# What you have to do
Once the line with "Instruction: Open the Versions dropdown" is found in the entries below, repeat it and each following line exactly, up to and including the line with "Given: Click the Allow". Add no other lines.

[Collected data]
::::

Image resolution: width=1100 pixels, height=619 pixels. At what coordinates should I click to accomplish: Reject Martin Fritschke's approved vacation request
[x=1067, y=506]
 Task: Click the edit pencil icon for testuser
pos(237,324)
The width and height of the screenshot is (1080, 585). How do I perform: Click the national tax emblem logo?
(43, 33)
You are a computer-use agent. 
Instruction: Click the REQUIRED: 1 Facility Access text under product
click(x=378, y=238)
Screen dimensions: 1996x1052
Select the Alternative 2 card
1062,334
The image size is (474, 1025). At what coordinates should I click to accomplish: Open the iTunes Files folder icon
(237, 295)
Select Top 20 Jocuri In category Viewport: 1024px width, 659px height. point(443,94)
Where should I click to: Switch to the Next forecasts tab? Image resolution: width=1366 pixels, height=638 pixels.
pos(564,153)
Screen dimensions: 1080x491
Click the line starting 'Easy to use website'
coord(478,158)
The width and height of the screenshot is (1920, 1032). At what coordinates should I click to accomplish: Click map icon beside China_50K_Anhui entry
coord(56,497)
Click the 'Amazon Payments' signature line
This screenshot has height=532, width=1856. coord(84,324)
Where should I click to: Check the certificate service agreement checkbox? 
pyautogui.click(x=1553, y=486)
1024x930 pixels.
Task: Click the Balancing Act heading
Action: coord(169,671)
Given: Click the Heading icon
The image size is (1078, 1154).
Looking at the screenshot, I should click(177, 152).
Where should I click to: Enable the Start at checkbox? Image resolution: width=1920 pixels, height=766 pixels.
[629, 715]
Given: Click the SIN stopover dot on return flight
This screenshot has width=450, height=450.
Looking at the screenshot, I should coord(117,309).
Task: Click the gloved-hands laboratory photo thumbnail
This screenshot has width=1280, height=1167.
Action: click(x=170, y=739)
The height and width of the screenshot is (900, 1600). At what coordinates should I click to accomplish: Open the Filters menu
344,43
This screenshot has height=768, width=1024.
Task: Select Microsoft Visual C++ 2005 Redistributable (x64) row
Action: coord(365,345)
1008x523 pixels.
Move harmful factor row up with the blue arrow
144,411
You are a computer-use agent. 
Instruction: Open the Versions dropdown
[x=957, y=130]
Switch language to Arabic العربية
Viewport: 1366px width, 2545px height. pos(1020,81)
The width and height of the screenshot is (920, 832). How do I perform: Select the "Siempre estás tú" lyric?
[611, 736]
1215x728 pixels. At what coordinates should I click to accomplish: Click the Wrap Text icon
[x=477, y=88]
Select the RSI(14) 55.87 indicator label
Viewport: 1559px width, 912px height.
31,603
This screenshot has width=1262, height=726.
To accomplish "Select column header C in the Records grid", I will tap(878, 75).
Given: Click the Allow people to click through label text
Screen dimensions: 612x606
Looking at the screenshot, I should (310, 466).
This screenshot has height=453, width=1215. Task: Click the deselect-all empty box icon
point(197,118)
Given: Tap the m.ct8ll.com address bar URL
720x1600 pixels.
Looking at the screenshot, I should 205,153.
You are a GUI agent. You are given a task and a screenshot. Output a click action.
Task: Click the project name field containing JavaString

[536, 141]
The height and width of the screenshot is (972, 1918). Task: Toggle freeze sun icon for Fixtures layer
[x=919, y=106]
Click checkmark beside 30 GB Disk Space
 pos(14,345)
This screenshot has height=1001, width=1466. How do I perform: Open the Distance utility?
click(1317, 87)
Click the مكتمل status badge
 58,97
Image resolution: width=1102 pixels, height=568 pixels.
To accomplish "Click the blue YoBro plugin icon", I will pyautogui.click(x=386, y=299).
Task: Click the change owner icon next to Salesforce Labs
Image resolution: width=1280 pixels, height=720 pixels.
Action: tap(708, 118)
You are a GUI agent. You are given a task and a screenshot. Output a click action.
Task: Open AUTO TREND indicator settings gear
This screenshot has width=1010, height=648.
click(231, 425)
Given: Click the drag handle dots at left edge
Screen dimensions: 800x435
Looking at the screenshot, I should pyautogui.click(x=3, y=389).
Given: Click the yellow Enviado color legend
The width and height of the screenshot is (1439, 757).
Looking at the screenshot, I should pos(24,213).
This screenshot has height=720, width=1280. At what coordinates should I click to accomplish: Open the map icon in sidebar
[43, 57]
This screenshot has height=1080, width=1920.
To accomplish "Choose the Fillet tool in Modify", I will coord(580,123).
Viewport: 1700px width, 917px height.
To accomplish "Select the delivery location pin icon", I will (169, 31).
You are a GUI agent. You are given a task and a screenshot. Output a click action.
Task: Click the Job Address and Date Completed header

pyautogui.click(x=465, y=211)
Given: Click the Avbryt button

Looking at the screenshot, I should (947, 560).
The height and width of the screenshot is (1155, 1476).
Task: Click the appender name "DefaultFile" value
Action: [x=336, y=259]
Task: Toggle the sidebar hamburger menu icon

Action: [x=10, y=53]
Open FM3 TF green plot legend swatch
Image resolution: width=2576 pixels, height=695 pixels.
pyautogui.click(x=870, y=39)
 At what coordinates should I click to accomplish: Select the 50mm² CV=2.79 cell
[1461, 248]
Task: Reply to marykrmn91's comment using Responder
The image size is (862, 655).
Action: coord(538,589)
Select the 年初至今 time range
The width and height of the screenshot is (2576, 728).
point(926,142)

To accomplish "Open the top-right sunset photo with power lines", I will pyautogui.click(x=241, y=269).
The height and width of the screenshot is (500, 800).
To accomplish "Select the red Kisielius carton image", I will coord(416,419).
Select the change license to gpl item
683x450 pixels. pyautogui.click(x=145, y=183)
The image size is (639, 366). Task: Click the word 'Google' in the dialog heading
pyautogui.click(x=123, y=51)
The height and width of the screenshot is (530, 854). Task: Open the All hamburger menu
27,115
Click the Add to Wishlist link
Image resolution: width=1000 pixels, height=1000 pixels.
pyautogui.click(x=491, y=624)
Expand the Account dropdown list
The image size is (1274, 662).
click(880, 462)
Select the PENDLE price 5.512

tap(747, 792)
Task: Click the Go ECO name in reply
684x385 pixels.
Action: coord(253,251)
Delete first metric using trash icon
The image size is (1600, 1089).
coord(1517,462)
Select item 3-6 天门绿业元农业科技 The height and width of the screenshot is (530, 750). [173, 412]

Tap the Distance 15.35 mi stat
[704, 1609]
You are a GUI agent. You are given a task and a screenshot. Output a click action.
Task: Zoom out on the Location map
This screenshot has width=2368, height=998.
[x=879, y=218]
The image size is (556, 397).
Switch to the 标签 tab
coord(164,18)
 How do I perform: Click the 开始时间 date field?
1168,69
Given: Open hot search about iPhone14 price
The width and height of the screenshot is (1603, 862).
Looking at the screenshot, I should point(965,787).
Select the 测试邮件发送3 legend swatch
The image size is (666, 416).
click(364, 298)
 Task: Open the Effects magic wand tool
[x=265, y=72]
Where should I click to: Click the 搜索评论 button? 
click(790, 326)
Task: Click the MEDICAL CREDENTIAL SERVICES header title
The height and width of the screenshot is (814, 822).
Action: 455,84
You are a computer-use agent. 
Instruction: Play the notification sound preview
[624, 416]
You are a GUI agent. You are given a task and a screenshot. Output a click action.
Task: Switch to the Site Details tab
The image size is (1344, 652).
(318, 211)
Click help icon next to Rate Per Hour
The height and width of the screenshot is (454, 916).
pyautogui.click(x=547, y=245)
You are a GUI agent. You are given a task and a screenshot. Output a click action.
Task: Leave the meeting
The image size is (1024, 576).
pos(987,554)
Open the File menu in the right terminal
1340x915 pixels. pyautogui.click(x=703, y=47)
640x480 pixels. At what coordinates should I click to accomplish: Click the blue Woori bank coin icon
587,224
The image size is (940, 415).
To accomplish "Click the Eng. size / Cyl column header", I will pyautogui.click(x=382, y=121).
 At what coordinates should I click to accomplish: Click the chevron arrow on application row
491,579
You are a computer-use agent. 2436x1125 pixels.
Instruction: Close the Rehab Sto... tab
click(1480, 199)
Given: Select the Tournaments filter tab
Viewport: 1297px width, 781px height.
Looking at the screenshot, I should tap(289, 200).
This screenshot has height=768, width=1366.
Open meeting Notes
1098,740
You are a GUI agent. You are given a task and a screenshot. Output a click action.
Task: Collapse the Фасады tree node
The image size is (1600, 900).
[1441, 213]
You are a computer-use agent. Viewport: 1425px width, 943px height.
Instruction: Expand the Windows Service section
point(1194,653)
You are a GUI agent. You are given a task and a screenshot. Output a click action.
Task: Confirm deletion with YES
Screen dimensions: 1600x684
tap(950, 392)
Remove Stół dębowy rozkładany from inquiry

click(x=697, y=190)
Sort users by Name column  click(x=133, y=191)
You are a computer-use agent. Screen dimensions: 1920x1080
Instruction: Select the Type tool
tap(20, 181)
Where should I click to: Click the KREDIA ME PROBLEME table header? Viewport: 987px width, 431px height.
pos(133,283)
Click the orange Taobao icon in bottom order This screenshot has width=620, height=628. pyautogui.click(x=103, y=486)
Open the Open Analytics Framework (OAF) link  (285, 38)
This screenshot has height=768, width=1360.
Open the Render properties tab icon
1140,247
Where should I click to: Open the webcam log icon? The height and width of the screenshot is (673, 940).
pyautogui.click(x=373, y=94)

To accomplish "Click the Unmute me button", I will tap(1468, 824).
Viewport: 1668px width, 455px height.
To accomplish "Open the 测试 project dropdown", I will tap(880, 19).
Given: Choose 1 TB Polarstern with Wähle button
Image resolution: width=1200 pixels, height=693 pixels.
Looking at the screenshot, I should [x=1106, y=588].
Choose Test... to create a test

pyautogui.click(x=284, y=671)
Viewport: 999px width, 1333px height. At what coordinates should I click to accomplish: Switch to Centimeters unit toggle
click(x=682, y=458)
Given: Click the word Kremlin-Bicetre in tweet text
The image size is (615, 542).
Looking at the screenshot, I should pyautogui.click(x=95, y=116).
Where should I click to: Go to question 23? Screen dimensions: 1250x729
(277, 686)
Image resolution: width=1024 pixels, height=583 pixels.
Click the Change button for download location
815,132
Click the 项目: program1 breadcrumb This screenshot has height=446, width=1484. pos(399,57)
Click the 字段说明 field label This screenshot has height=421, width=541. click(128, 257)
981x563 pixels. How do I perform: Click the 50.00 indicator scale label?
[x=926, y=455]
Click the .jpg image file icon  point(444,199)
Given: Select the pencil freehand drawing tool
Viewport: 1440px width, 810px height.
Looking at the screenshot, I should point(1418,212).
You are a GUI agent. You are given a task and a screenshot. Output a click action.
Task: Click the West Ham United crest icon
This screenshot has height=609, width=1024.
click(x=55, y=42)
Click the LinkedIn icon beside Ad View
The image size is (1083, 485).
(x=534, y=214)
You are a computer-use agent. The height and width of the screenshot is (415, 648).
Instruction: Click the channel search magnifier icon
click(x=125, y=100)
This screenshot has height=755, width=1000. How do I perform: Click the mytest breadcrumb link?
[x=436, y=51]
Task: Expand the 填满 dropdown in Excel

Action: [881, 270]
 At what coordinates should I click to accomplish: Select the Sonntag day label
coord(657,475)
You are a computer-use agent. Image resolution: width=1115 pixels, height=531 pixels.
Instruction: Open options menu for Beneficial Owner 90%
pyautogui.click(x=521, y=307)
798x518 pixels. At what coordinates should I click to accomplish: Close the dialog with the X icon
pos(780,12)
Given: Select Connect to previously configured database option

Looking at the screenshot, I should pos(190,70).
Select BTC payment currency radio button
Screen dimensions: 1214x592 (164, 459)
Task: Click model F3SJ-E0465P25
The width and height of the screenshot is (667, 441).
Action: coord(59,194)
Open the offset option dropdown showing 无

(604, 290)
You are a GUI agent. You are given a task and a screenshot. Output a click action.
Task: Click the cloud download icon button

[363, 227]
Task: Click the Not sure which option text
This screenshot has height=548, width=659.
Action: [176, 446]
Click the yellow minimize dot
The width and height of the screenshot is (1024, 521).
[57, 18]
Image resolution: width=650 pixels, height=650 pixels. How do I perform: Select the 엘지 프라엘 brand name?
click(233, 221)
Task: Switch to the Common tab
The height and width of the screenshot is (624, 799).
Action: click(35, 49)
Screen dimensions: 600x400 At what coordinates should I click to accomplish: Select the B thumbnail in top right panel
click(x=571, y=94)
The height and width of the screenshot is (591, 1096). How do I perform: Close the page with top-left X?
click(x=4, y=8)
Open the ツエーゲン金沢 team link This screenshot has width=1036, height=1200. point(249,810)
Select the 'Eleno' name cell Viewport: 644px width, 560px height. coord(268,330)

::::

# Response to this task
Instruction: Open the Versions dropdown
[x=957, y=130]
Switch language to Arabic العربية
Viewport: 1366px width, 2545px height. pos(1020,81)
The width and height of the screenshot is (920, 832). How do I perform: Select the "Siempre estás tú" lyric?
[611, 736]
1215x728 pixels. At what coordinates should I click to accomplish: Click the Wrap Text icon
[x=477, y=88]
Select the RSI(14) 55.87 indicator label
Viewport: 1559px width, 912px height.
31,603
This screenshot has width=1262, height=726.
To accomplish "Select column header C in the Records grid", I will tap(878, 75).
Given: Click the Allow people to click through label text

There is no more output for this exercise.